The initial drawing that I am working from (above) is a charcoal drawing that is printed onto a 2m long piece of paper. The image is pixelated and distorted, which I love. I am working on the main drawing along with 3 sheets of translucent drafting film underneath. It is like the translucent drawings become the ghost of the charcoal image. I have only just begun to see the translucent drawings in this way after recently reading about ‘familiars.’
‘Familiars’ was a term I had not heard of until reading about Max Ernst and his alter-ego, which was a familiar rather than an alternative persona like many artists, such as Duchamp had. I have become fascinated by this idea.

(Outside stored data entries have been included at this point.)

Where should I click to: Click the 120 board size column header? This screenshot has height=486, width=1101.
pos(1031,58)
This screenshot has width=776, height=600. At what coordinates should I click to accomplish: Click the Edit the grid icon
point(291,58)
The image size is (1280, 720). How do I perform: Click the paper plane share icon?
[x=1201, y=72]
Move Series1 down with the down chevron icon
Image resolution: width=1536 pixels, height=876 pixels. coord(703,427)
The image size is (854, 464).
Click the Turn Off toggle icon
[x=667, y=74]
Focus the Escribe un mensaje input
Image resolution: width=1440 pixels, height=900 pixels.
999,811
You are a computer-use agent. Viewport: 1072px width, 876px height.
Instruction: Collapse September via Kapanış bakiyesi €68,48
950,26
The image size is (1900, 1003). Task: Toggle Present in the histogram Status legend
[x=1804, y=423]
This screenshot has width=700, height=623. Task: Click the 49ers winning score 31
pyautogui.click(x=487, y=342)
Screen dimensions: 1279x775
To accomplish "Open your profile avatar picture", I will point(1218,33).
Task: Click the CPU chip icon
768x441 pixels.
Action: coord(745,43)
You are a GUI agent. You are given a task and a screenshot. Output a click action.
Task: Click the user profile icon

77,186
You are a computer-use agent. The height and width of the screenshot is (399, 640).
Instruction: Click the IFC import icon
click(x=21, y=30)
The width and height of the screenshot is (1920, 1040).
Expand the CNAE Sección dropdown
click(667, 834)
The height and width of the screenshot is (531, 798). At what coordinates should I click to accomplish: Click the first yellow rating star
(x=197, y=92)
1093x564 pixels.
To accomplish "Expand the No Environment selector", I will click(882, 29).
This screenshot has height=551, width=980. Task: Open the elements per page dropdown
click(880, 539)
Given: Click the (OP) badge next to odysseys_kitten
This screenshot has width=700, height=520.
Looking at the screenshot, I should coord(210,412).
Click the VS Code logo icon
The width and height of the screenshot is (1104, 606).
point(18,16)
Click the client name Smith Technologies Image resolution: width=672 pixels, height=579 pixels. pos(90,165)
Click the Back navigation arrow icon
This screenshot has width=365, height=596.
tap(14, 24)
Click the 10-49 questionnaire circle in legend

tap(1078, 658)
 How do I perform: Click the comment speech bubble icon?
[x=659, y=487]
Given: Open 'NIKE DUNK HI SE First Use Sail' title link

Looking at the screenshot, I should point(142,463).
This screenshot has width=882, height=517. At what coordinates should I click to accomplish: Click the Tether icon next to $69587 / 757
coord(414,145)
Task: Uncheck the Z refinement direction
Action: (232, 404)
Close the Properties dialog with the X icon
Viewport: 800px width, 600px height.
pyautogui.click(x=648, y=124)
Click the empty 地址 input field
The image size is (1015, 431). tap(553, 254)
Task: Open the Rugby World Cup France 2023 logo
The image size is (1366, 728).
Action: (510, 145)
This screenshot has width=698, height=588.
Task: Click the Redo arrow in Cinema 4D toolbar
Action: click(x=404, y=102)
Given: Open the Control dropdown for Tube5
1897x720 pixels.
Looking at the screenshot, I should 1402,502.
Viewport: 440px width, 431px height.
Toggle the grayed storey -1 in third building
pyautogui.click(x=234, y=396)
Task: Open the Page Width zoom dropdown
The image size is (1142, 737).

A familiar is a supernatural entity that follows or shadows a person. The term originated in Western European folk law and related mainly to witches. The familiar is said to help witches cast their magic. For Max Ernst, he believed his familiar was a bird, a symbol that often appeared in his paintings and drawings. Ernst’s familiar was named Loplop, and he often dressed in feathered costumes believing the bird was interchangeable with his own human form.
“familiar spirits (sometimes referred to simply as "familiars") were believed to be supernatural entities that would assist witches in their practice of magic. According to the records of the time, they would appear in numerous guises, often as an animal, but also at times as a human or humanoid figure, and were described as "clearly defined, three-dimensional… forms, vivid with colour and animated with movement and sound" by those alleging to have come into contact with them, unlike later descriptions of ghosts with their "smoky, undefined form[s]".” (Reference)
The main purpose of a familiar was to offer protection, particularly for young witches as they developed their power in magic.